──────── Data for the task
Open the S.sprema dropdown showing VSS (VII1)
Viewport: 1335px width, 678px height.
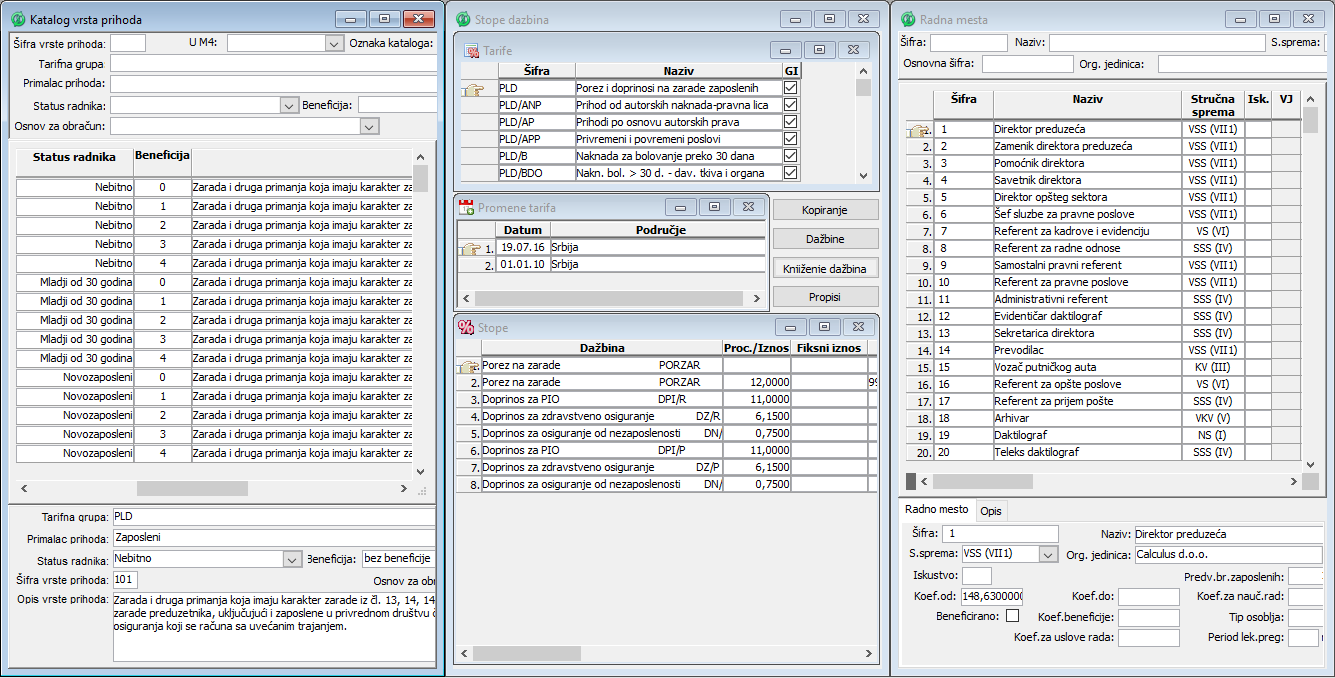pyautogui.click(x=1047, y=554)
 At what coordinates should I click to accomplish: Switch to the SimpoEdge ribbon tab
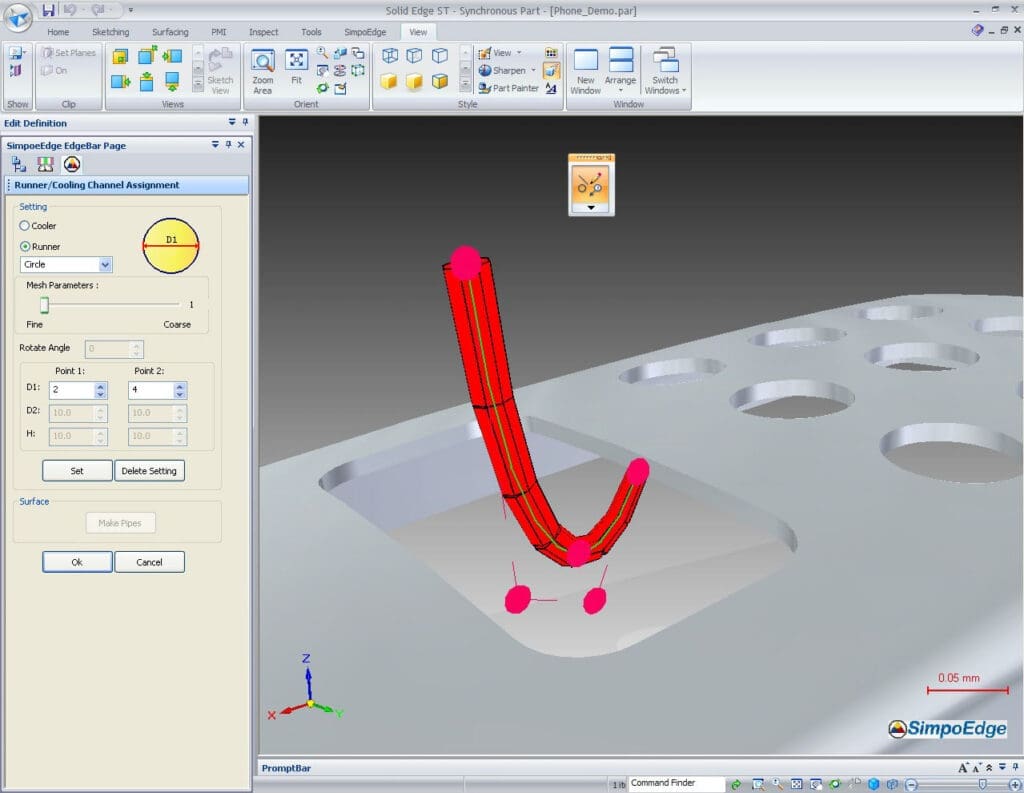click(364, 32)
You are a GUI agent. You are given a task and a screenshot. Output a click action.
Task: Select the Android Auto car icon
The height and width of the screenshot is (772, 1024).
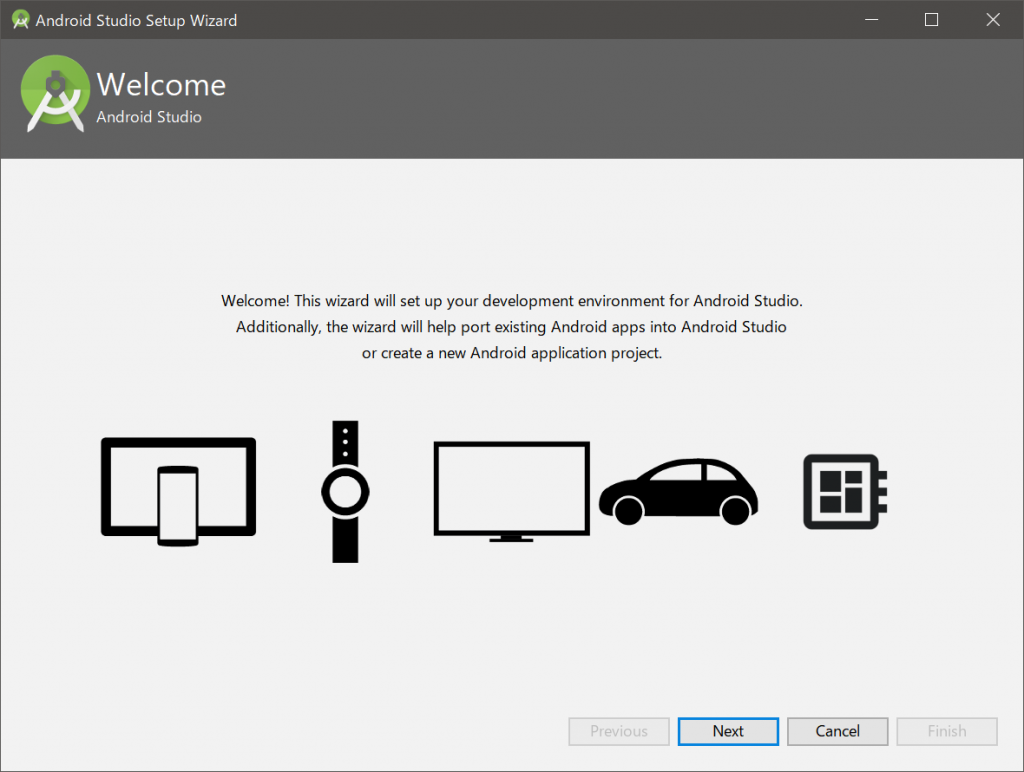point(678,490)
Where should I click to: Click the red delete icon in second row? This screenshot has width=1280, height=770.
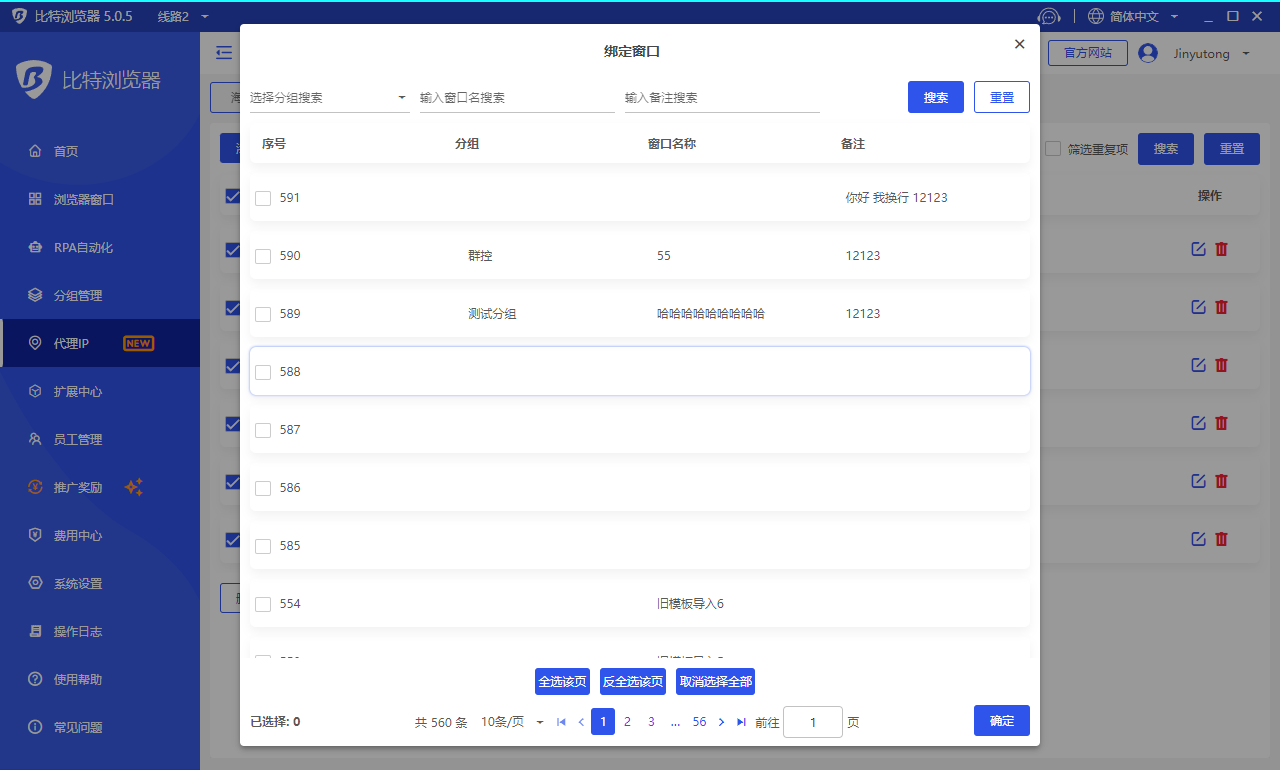[1221, 307]
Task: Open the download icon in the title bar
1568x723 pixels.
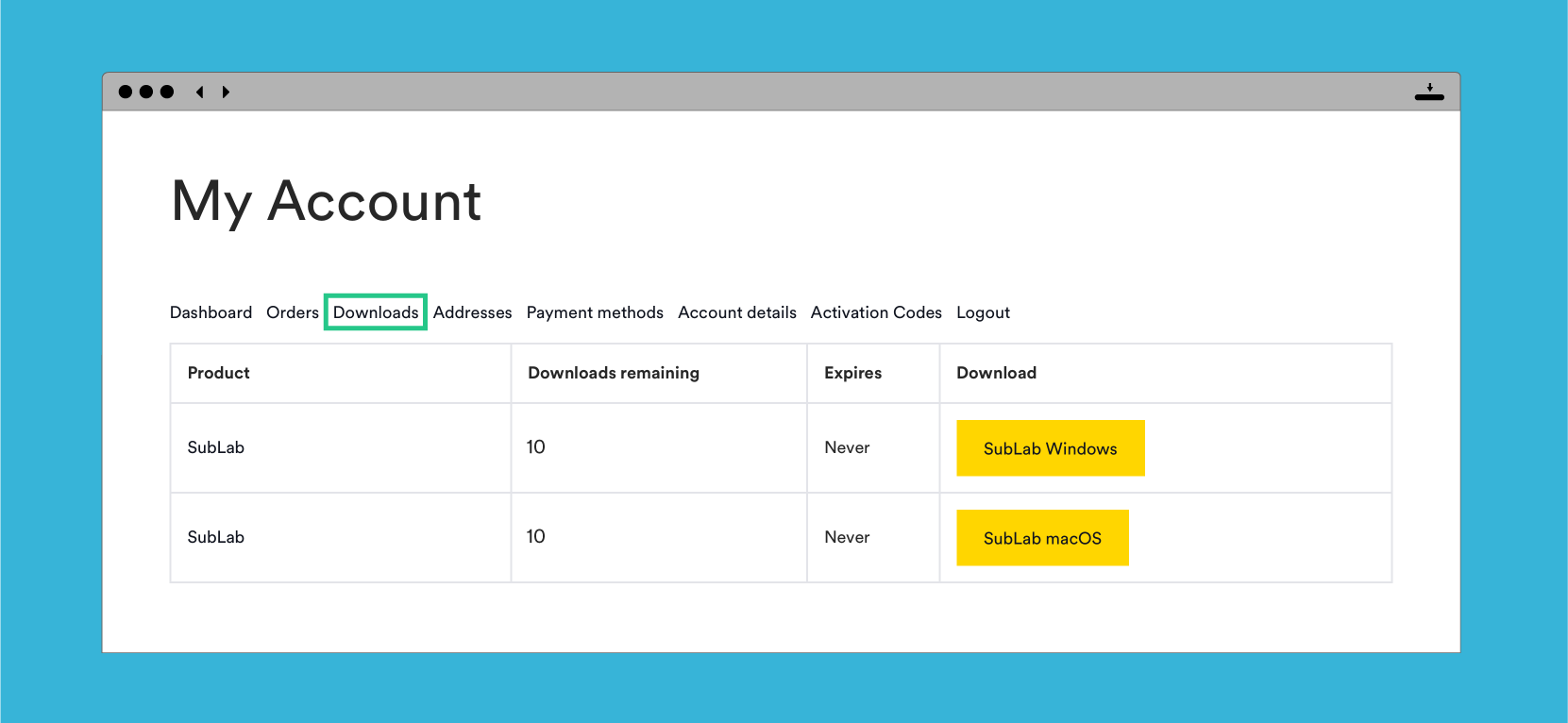Action: [1429, 92]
────────────────
## Task brief
Because only the text is wanted, repeat all the entries exactly and leave out the pictures.

## Result of this task
Open the S.sprema dropdown showing VSS (VII1)
Viewport: 1335px width, 678px height.
pyautogui.click(x=1047, y=554)
 At what coordinates should I click to accomplish: Switch to the SimpoEdge ribbon tab
click(364, 32)
You are a GUI agent. You are given a task and a screenshot. Output a click action.
Task: Select the Android Auto car icon
The height and width of the screenshot is (772, 1024).
point(678,490)
Where should I click to: Click the red delete icon in second row? This screenshot has width=1280, height=770.
[1221, 307]
Task: Open the download icon in the title bar
1568x723 pixels.
Action: [1429, 92]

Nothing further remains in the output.